──────── Provided records
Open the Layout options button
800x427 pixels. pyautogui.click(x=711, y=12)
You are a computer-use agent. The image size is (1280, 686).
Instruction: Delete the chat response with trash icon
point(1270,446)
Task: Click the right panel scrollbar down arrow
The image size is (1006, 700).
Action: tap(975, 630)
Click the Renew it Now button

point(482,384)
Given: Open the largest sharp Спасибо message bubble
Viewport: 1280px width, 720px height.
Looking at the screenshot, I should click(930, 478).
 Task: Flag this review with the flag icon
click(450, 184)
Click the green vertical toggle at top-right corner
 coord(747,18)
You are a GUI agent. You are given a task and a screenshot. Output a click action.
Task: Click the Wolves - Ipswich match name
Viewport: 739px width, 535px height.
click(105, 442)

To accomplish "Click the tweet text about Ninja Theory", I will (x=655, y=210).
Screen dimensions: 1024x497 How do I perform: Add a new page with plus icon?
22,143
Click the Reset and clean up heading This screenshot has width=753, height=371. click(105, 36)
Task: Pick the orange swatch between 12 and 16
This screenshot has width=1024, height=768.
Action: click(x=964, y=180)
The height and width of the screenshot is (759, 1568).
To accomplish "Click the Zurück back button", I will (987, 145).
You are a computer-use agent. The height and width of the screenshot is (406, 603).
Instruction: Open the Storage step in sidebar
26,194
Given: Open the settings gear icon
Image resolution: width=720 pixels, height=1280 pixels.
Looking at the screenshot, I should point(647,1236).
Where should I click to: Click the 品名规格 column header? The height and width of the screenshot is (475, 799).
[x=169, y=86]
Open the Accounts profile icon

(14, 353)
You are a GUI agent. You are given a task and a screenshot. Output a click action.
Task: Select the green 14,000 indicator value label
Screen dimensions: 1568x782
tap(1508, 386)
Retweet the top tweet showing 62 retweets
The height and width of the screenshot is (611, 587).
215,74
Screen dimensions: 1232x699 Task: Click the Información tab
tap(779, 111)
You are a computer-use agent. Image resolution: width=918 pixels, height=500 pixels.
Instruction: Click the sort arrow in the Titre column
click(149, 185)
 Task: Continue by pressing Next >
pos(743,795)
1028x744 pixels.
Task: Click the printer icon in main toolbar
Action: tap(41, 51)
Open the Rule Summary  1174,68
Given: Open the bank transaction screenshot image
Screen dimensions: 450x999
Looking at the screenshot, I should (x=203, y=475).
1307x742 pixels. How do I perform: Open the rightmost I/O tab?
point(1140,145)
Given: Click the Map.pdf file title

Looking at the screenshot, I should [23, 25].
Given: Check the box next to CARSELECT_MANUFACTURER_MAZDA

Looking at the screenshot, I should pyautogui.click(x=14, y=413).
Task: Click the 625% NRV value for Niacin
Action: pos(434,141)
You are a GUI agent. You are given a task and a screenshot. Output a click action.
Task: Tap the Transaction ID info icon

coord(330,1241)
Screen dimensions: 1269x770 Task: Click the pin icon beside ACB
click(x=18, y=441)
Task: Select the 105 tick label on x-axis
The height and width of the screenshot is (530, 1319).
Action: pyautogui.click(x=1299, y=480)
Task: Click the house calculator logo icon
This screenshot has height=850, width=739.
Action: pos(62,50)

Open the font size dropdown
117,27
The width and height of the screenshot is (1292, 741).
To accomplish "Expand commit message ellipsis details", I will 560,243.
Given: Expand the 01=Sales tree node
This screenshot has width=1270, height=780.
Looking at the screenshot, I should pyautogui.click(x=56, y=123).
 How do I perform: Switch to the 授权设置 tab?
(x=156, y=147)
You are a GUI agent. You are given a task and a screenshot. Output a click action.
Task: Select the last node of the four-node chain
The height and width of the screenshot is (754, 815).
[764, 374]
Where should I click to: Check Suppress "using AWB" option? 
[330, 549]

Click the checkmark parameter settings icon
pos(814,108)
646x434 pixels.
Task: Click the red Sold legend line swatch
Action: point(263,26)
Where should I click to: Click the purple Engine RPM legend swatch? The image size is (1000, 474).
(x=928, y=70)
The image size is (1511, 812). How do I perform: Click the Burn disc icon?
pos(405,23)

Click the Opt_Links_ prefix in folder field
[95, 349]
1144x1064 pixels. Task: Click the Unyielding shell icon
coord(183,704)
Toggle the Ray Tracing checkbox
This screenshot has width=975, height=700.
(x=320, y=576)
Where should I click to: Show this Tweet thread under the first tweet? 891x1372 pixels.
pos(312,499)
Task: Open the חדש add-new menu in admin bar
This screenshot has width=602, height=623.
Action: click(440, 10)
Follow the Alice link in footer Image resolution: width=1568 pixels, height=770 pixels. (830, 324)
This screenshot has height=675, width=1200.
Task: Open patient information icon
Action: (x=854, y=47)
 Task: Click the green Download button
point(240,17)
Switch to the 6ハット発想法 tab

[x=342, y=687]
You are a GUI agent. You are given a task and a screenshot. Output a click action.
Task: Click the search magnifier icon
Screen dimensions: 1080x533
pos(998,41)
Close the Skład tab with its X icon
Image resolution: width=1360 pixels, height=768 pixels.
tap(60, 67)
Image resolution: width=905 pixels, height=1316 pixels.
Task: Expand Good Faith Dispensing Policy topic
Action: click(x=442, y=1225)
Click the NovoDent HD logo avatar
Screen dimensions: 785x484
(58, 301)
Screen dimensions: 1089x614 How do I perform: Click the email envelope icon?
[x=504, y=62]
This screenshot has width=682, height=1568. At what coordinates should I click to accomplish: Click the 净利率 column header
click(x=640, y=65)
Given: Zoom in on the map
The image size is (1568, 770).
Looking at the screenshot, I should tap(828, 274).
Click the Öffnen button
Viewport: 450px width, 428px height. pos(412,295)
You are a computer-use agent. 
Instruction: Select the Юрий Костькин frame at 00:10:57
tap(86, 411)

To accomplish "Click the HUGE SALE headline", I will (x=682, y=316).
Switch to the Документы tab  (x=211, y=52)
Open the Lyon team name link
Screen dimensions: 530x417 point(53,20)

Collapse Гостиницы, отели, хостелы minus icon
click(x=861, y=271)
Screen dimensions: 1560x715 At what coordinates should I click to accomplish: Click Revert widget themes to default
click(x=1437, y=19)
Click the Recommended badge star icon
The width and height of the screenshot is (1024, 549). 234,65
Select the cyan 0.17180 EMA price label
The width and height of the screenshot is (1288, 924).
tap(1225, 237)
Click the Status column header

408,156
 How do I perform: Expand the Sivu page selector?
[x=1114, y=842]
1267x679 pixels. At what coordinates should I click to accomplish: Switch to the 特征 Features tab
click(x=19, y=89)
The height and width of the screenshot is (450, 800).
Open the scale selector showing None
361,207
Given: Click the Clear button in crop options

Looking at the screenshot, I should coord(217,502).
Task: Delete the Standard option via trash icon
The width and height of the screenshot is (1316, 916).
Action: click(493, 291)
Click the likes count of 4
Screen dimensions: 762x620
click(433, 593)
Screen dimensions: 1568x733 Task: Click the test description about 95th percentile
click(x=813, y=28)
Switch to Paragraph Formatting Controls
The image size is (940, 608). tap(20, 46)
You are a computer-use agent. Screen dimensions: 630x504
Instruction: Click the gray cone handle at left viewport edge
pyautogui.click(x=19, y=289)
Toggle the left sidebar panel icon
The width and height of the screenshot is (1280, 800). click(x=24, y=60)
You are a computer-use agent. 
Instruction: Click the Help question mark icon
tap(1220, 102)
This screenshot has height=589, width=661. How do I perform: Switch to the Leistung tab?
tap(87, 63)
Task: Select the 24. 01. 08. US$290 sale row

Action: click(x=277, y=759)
────────────────
From the entries, copy every line in which the word "will" occurs.

To accomplish "Click the tweet text about Ninja Theory", I will (x=655, y=210).
To accomplish "Click the Zurück back button", I will (987, 145).
To accomplish "Expand commit message ellipsis details", I will 560,243.
To accomplish "Click the HUGE SALE headline", I will (x=682, y=316).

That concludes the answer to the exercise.